Beppe Bergomi ha rilasciato una lunga intervista ai microfoni del settimanale SportWeek. Queste le parole dell’ex capitano dell’Inter:
“Nella vita calcistica mi sono sempre ritenuto un leader silenzioso. Ho sempre preferito che a parlare fossero i miei comportamenti e non le parole. In allenamento andavo via sempre per ultimo dal centro sportivo, cercavo di inculcare il senso di appartenenza e il significato di indossare una maglia così importante come quella dell’Inter. La prima cosa che facevo era andare nelle camere dei nuovi arrivati durante i ritiri estivi. Lo facevo di più con i giocatori stranieri. Una volta sono entrato in camera di Brehme e Matthaus, la porta del bagno era aperta e il lavandino pieno di cubetti di ghiaccio: in mezzo al ghiaccio vedo bottiglie di birra. Dico tra me e me ‘che devo fare?’. Ho chiesto una birra, invece entrambi loro stavano studiando un libro di italiano e ripetevano ‘forchetta, cucchiaio’. Stavano imparando le parole basilari per comunicare un po'”.
Bergomi continua: “Se il ruolo del capitano è cambiato? Direi di no, perché un capitano deve sempre attrarre a sé le persone, e per riuscirci deve essere sempre credibile. Adesso i giovani vogliono tutto e subito, per questo serve il carisma. Non serve la fascia per dimostrarlo: ricordo Diego Simeone, un vero leader nell’Inter del capitan Javier Zanetti. Adesso il capitano è Lautaro, un calciatore che è cresciuto moltissimo. Nei momenti di buio, ovvero quando non andava in gol, si intristiva sempre e non era nemmeno utile ai suoi compagni.
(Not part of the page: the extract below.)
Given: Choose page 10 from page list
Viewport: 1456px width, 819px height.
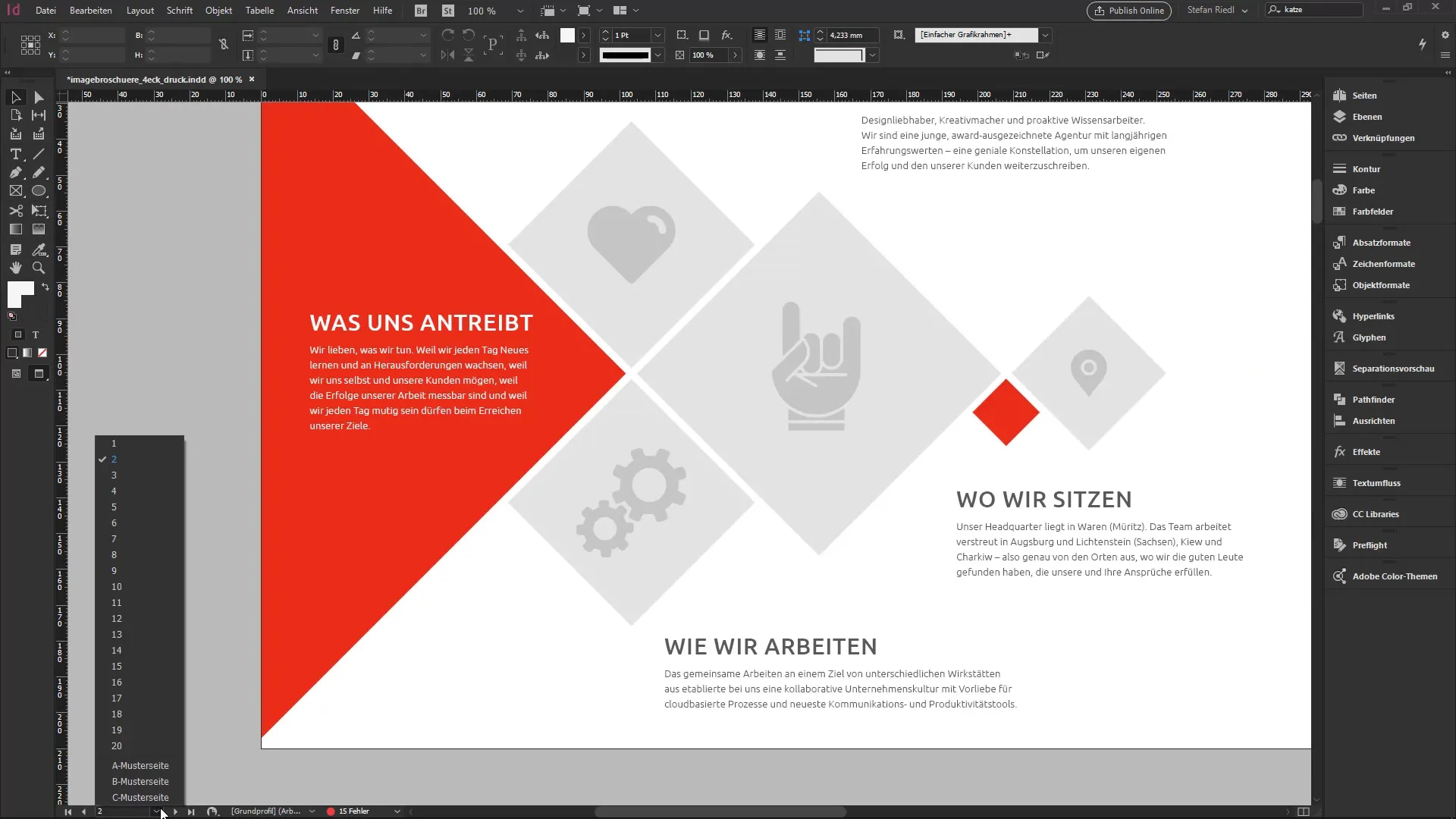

Invece dallo scorso anno è diventato un giocatore fondamentale anche quando non segna, perché aiuta la squadra in maniera diversa, con tanta corsa, con una sponda, una scivolata o un assist in più. Lautaro secondo me è anche una persona positiva, certamente ha lo sguardo truce che io non avevo, ma il ragazzo è un capitano perfetto per questa squadra. Un altro che potrebbe diventare un capitano-simbolo è Nicolò Barella“.